A corn plant knows how to find water in soil with the very tips of its roots, but some varieties, including many used for breeding high-yielding corn in the U.S., appear to have lost a portion of that ability, according to a Stanford-led study. With climate change increasing droughts, the findings hold potential for developing more resilient varieties of corn.
The study, published in the journal Science , uncovers genetic mechanisms behind root "hydropatterning," or how plant roots branch toward water and avoid dry spaces in soil. In particular, the researchers discovered that ethylene, a plant hormone known to help bananas ripen, also influences how roots grow to seek water.
"Plants are sophisticated in the way that they 'see' where water is in soil, and the genes that are responsible for that play an important role in helping the plant create a root system that is optimized for efficient water uptake," said José Dinneny , the study's senior author and a professor of biology in Stanford's School of Humanities and Sciences .
Essentially, the plants use the gaseous ethylene produced by their roots to sense where the air spaces are in the soil, Dinneny said. Then, they regulate the branching of roots downstream of that hormone.
Water-seeking roots
While the Dinneny lab had previously revealed the fine sensitivity that corn roots have for detecting water, just how well a plant does this was found to heavily depend on the specific variety of corn.
For this study, the researchers developed a new, simplified way to study water sensitivity in roots, making it possible to analyze the responses of 250 corn varieties that reflect the genetic pool present in modern corn breeding.

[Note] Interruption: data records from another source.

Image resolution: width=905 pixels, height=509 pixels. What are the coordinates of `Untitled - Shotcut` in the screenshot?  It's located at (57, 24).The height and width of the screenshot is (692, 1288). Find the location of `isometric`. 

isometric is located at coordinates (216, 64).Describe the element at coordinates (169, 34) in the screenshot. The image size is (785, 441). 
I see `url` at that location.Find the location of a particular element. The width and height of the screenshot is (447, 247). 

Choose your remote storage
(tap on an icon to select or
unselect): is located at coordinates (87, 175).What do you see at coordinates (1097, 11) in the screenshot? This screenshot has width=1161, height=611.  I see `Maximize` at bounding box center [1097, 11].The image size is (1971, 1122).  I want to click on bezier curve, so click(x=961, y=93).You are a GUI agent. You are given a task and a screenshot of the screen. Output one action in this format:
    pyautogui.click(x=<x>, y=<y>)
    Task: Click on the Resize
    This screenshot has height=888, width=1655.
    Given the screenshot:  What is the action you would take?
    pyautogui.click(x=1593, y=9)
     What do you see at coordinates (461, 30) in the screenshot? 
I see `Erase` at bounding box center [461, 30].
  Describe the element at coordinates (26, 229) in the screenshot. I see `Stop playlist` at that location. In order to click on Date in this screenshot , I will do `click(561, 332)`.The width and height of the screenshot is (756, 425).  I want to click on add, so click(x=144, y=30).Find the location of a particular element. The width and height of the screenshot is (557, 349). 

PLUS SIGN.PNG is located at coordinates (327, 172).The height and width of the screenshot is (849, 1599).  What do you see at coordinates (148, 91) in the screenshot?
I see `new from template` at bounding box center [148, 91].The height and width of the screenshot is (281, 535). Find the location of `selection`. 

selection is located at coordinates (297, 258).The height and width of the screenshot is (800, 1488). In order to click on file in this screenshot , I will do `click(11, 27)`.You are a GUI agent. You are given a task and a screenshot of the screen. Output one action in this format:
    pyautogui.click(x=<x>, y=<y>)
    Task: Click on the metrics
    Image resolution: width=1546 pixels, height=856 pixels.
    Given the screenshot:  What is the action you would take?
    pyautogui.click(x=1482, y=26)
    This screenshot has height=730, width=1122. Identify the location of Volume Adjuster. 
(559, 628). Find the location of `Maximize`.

They found that corn varieties adapted to grow in tropical or subtropical areas like Mexico were very good at making new root branches toward water and avoiding dry areas. In contrast, the varieties adapted to temperate regions of North America frequently grew roots in many directions without distinguishing between dry and wet areas in the soil. This work was made possible through an international collaboration of several research groups contributing expertise in quantitative genetics, evolution, and root development.
The development of modern corn grown in the U.S., a major crop often grown on highly fertile agricultural lands, may have weakened the plants' water-seeking root response, the researchers said. They also noted that comparisons to field studies showed that stronger hydropatterning was linked to greater root depth.
"Interestingly, the plants that are better at sensing where the water is are also making deeper root systems," said lead author Johannes Scharwies, a postdoctoral scholar in Dinneny's lab. "One hypothesis could be that if the plant doesn't waste time growing root branches into places where it doesn't find any water and nutrients, then it has more energy to grow deeper down where water is more likely."
Targeting drought resilience
The researchers found through genetic analyses that two plant hormones, auxin and ethylene, play a role in how corn roots respond to water. While auxin was already known to help control this process, ethylene's involvement was a new discovery. In experiments with thale cress (Arabidopsis thaliana) – a model plant often used in research – the researchers found that the genetic signaling pathways of the two hormones complement each other: Auxin signaling promotes root branch development toward water, while ethylene suppresses branching when the root is exposed to air.
Further research is needed to better understand the interaction of these genetic pathways before corn varieties can be developed with more drought-resilient root systems, but the findings underscore the importance of studying these localized responses at root tips, Scharwies said.
"Each root tip acts like a sensor in the soil. They forage for water and nutrients and control in which direction new root branches should be grown," he said. "We need to spend more time looking at these very local root responses to understand what the whole plant does, and then we can use that to develop plants that are more resilient against drought."
Additional co-authors on the study include life sciences technician Taylor Clarke, lab manager Andrea Dinneny, and postdoctoral scholar Héctor Torres-Martínez from Stanford as well as researchers from the Howard Hughes Medical Institute, Iowa State University, Norwegian University of Life Sciences, University of Oslo in Norway, University of Nottingham in the U.K., and the University of North Carolina, Chapel Hill.
This research received support from the Howard Hughes Medical Institute; U.S. Department of Energy; National Science Foundation; UKRI Frontiers Research, Biotechnology and Biological Sciences Research Council; European Research Council, Horizon Europe; and the Evotree project.